Return exactly the span of lines in the following data that opens with the line containing "Task: Click the 2024 label on the time axis" and closes with the line containing "Click your profile". Include nothing else.

### Exercise input
* * * * *
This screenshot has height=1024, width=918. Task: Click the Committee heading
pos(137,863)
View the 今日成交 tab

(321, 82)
* * * * *
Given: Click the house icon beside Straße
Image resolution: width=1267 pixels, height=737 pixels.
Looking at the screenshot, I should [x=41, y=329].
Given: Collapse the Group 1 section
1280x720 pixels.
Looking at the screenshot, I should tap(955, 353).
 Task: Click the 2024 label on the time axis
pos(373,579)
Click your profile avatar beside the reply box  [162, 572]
* * * * *
### Solution
 Task: Click the 2024 label on the time axis
pos(373,579)
Click your profile avatar beside the reply box  [162, 572]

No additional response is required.